Copy exactly. Include the line containing "Given: Open the share/export icon", every line after it, and the last line below, but no pictures.

Stored records
# # # # # # #

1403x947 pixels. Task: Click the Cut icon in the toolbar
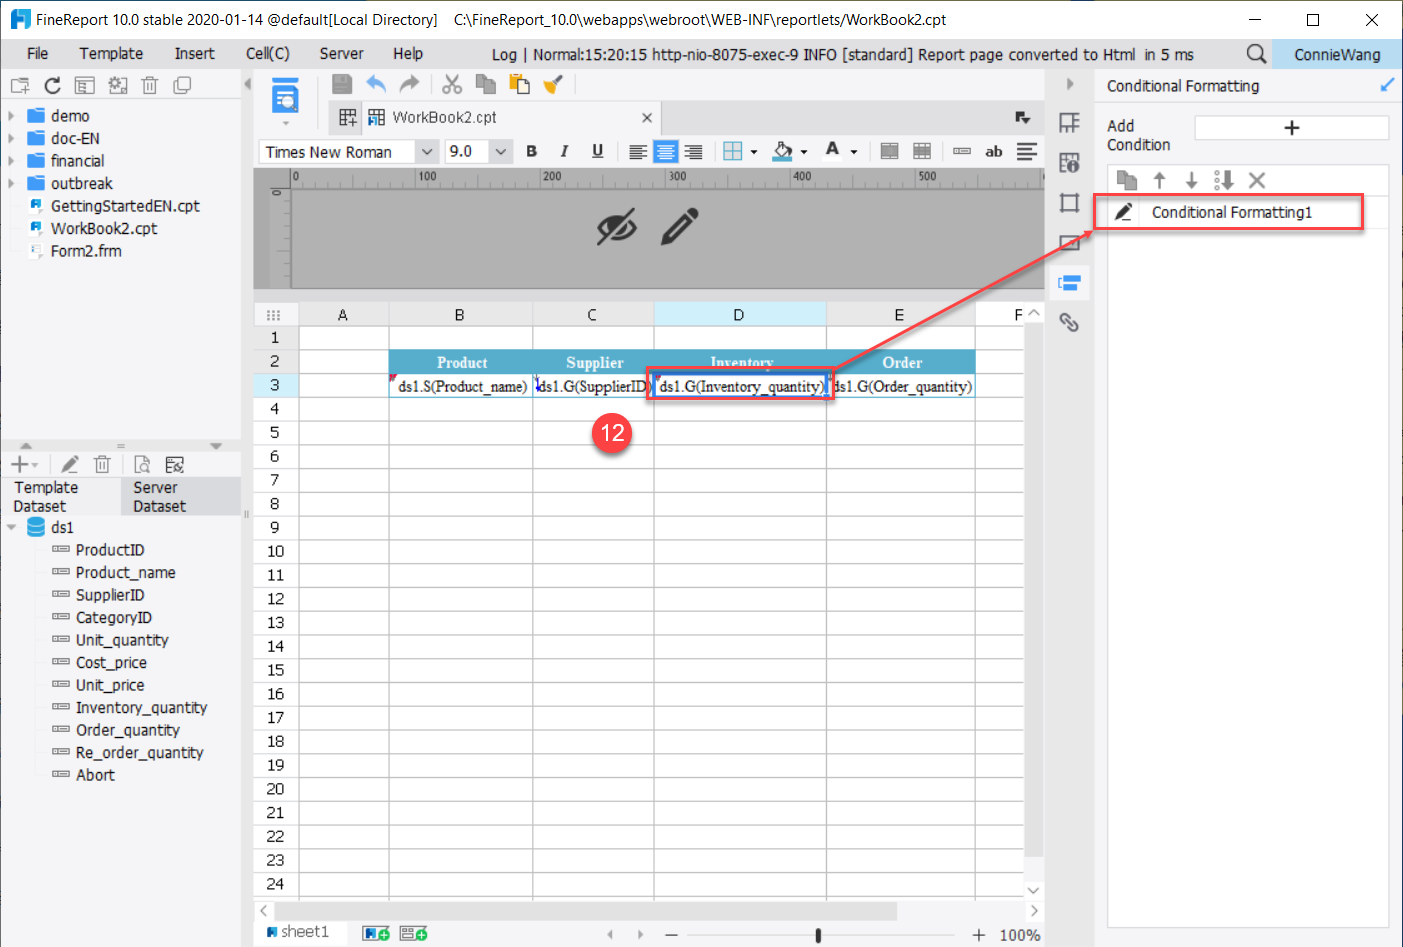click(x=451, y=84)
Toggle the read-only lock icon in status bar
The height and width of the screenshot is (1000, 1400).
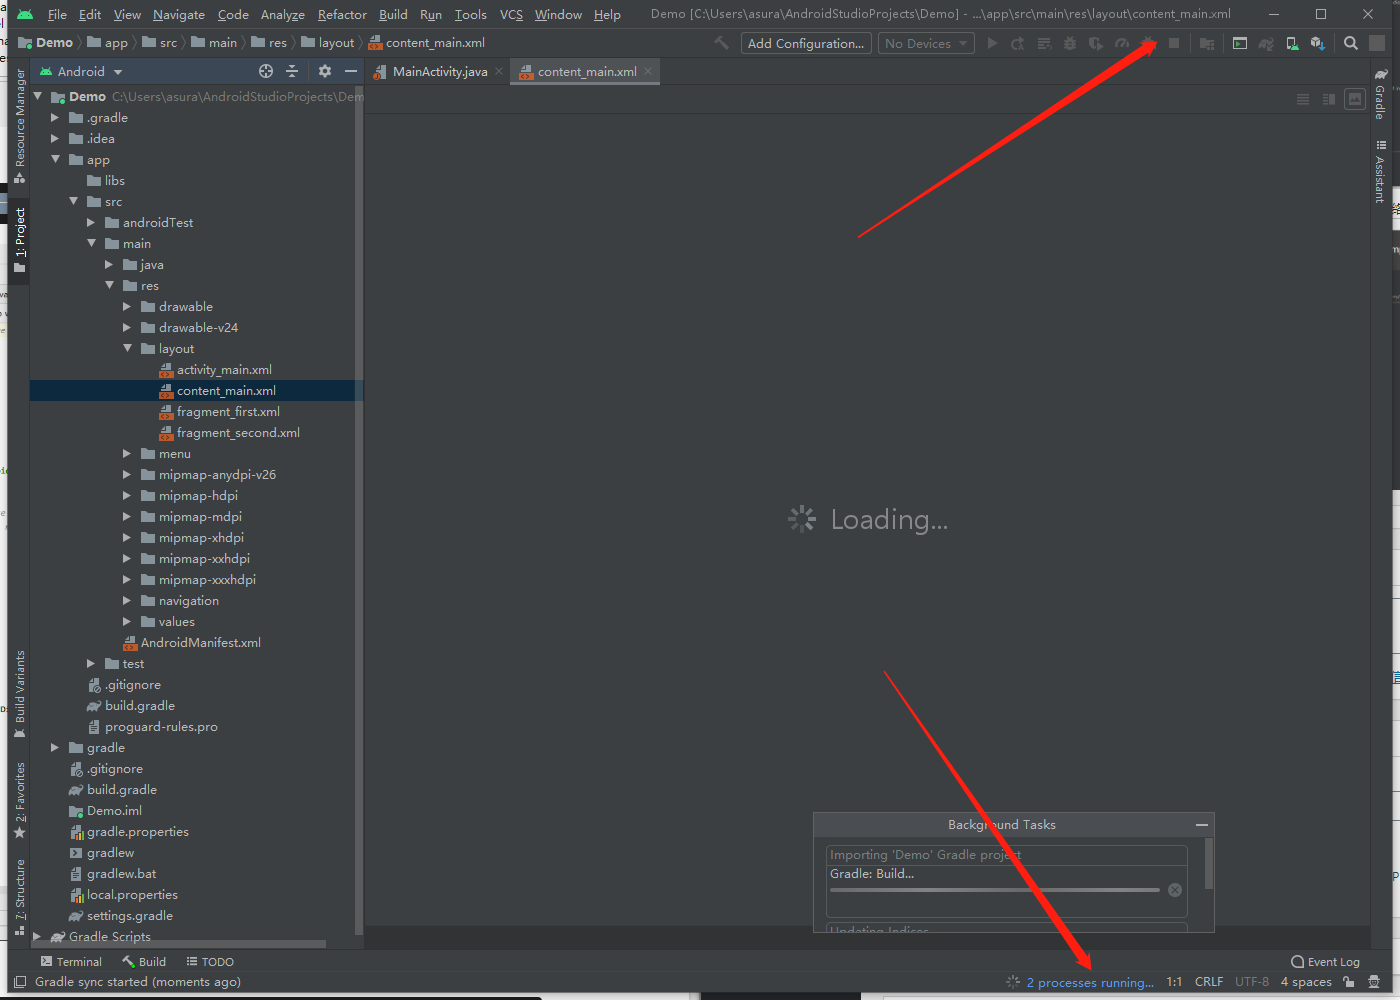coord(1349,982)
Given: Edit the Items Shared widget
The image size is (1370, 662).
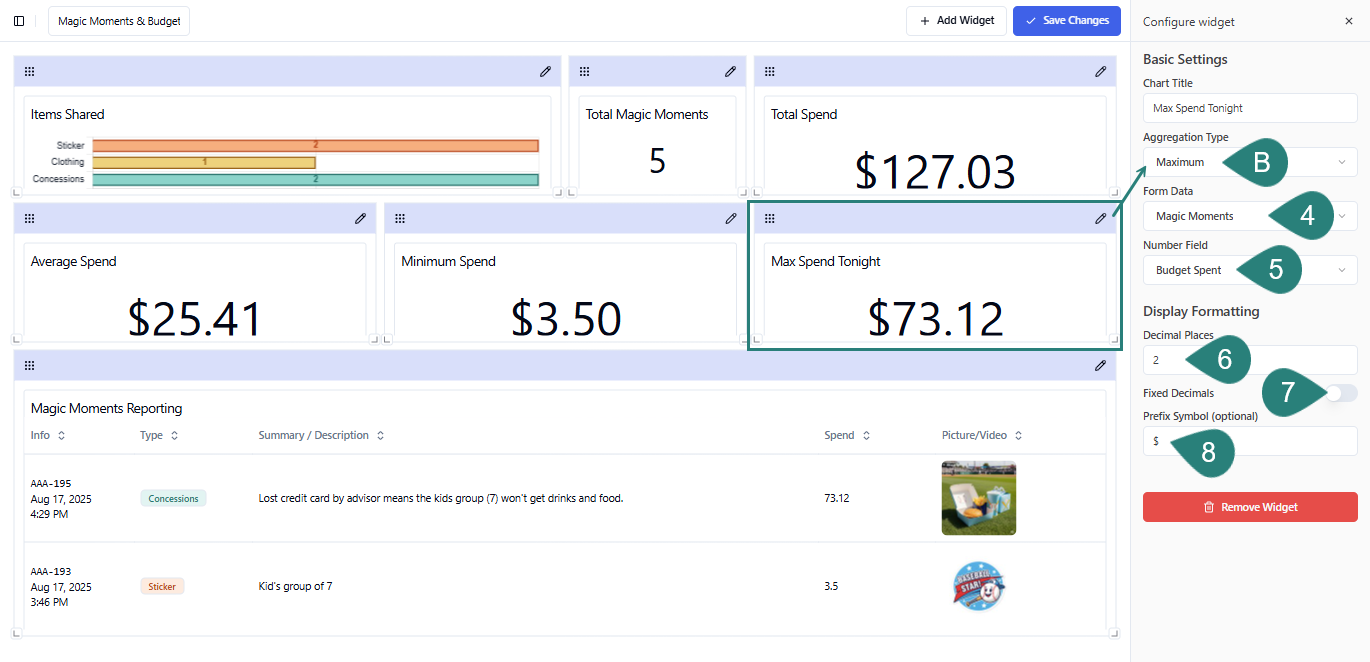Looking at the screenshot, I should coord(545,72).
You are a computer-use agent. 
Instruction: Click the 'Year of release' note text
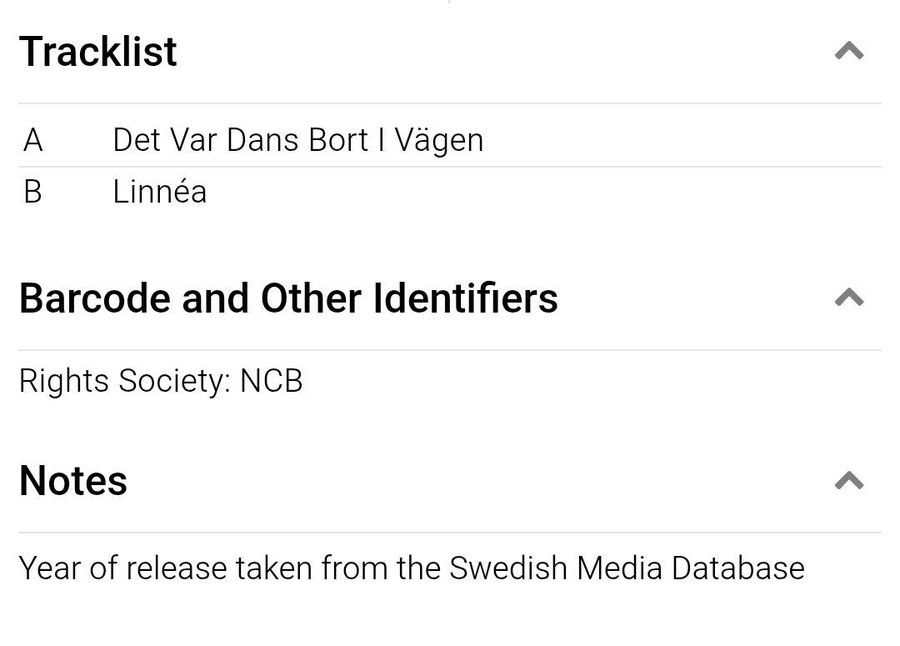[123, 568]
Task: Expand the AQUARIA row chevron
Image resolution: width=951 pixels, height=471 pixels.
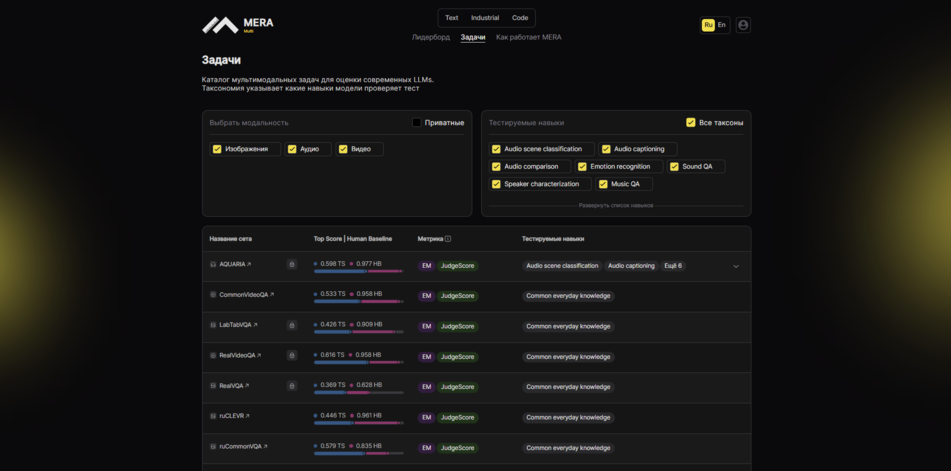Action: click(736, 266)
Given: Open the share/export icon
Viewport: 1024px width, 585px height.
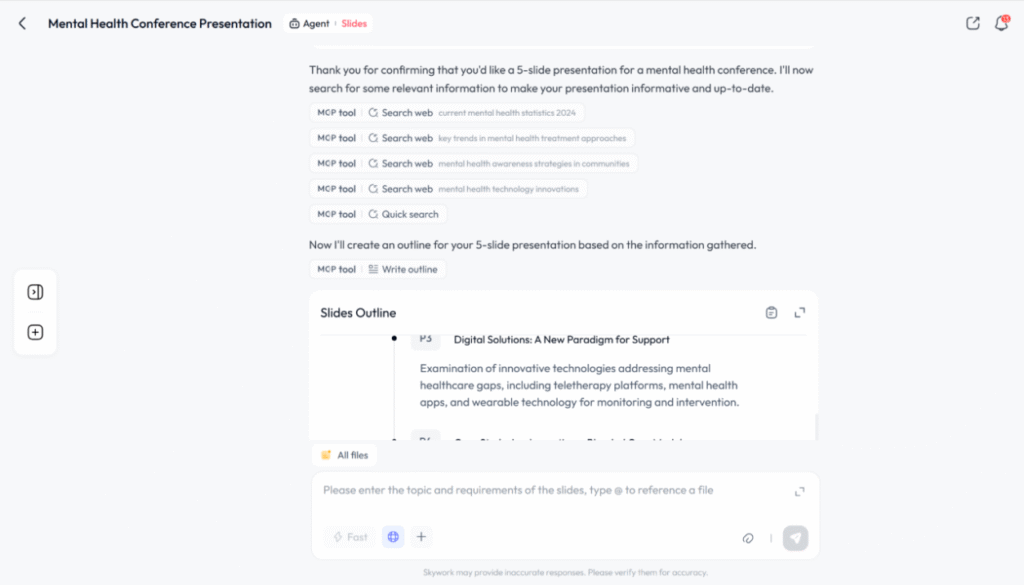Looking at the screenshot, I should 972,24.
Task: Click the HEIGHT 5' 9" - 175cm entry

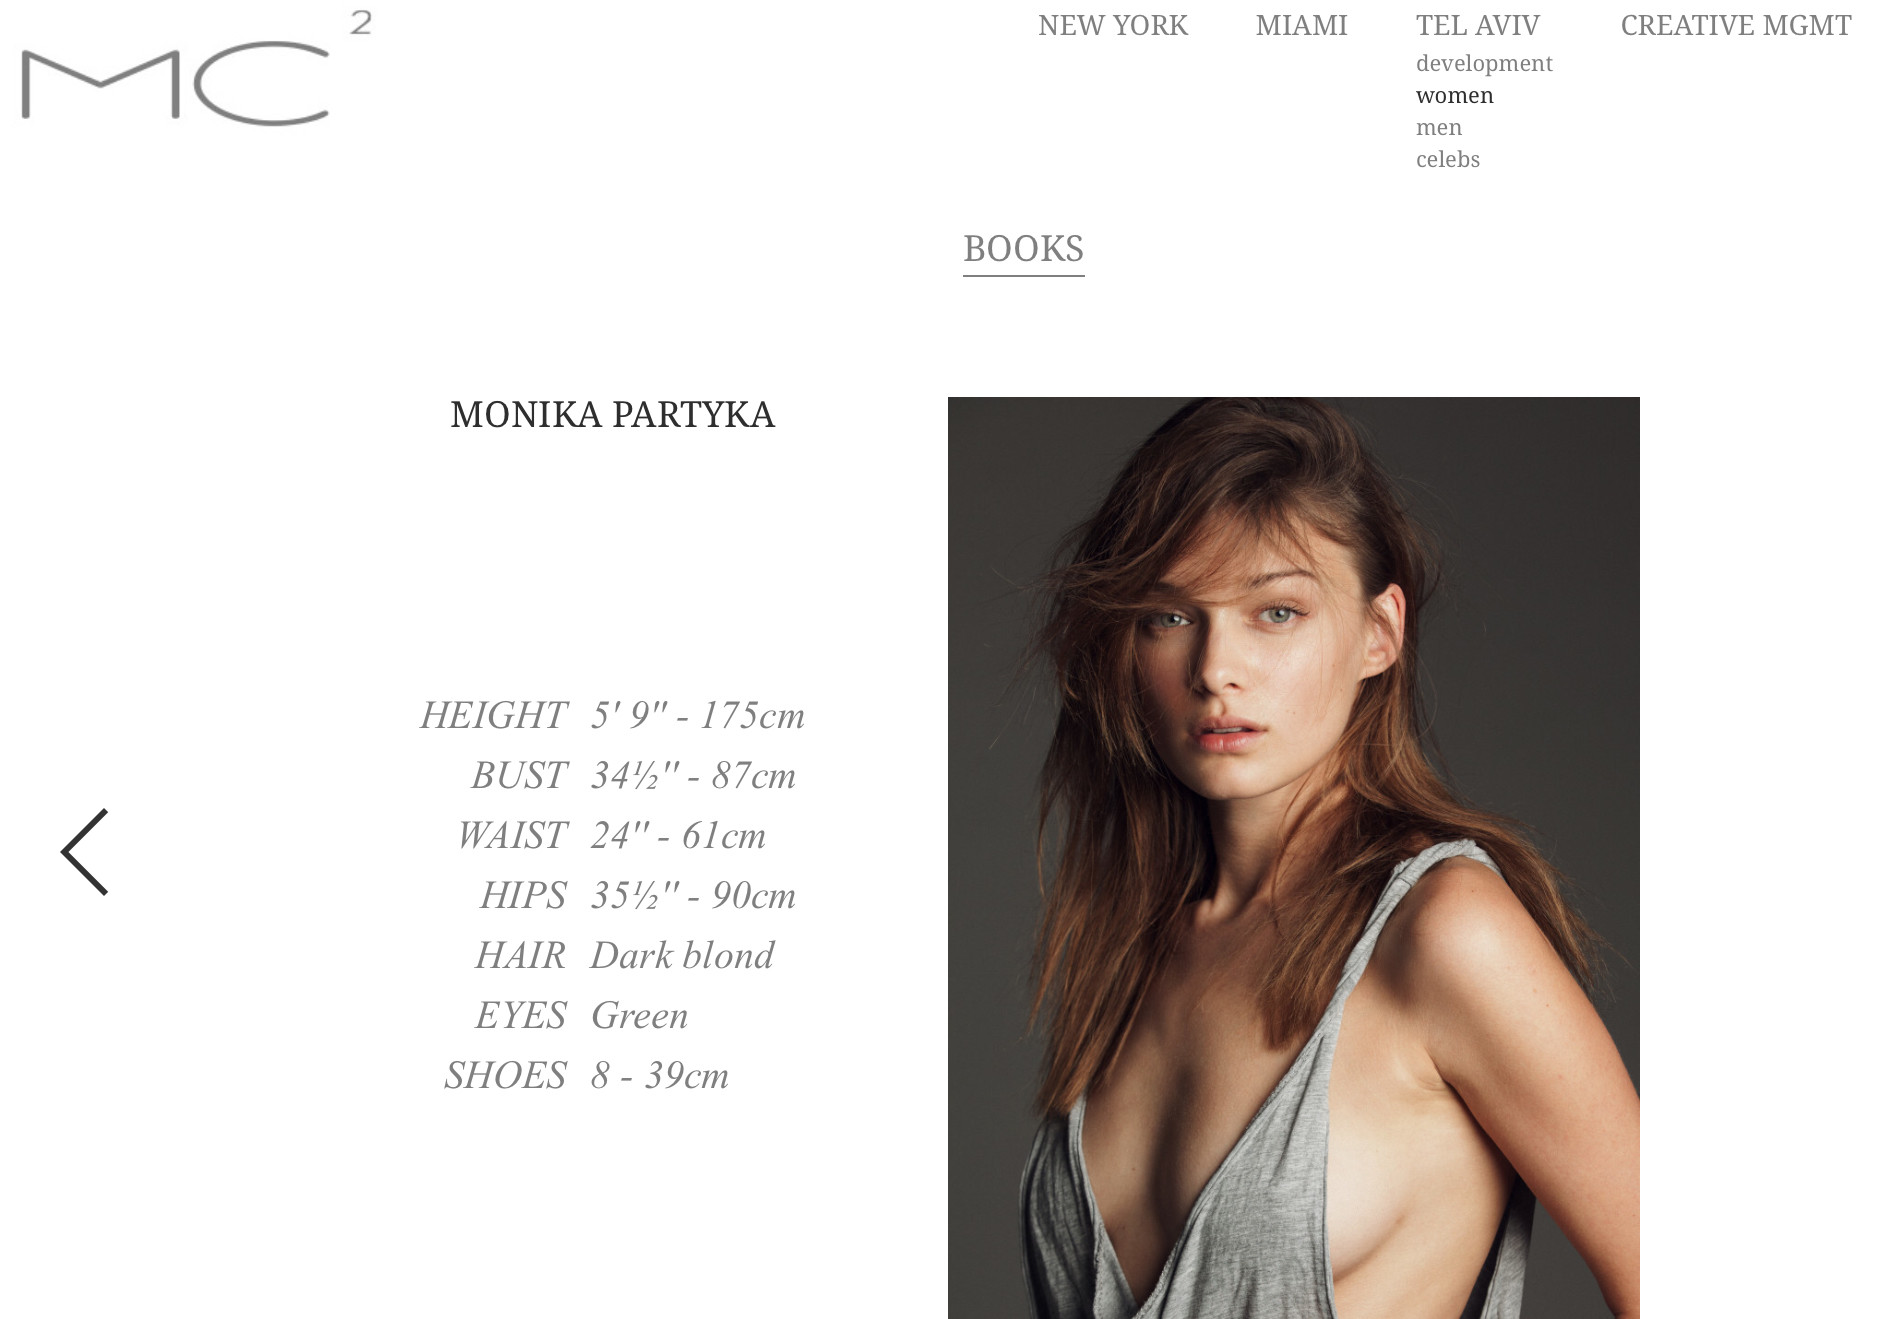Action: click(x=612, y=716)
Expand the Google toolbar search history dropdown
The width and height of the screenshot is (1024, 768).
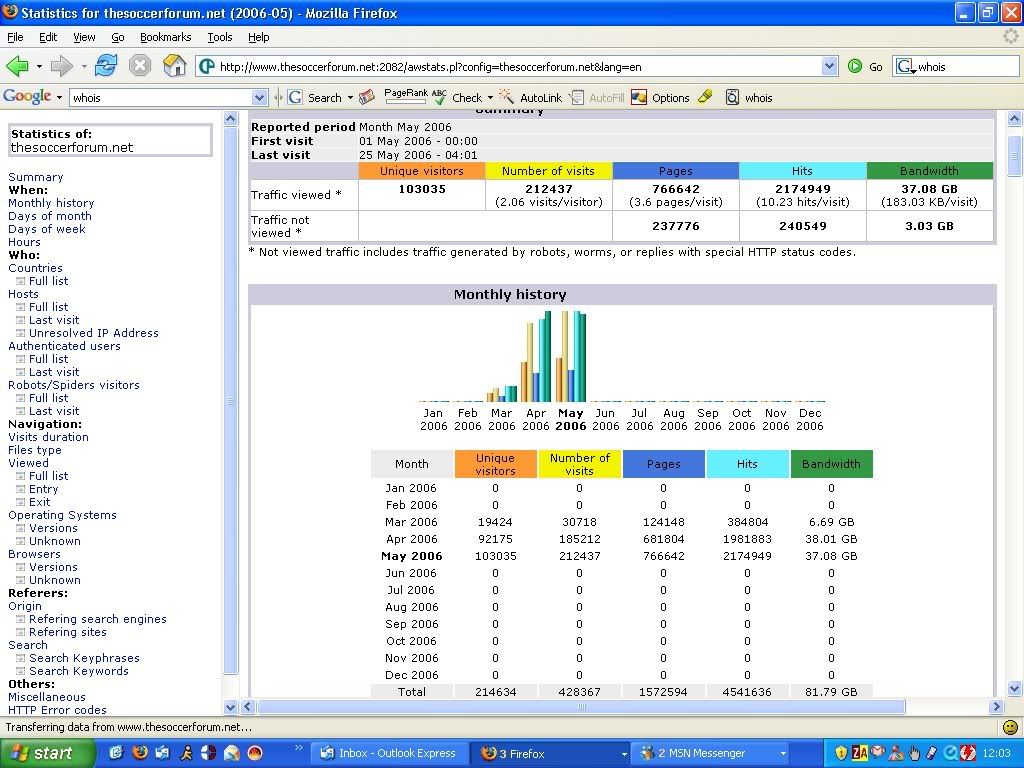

# # # # # # #

#### SOLUTION TO THIS EXERCISE:
Given: Open the share/export icon
Viewport: 1024px width, 585px height.
Looking at the screenshot, I should 972,24.
Task: Click the HEIGHT 5' 9" - 175cm entry

Action: click(x=612, y=716)
Expand the Google toolbar search history dropdown
The width and height of the screenshot is (1024, 768).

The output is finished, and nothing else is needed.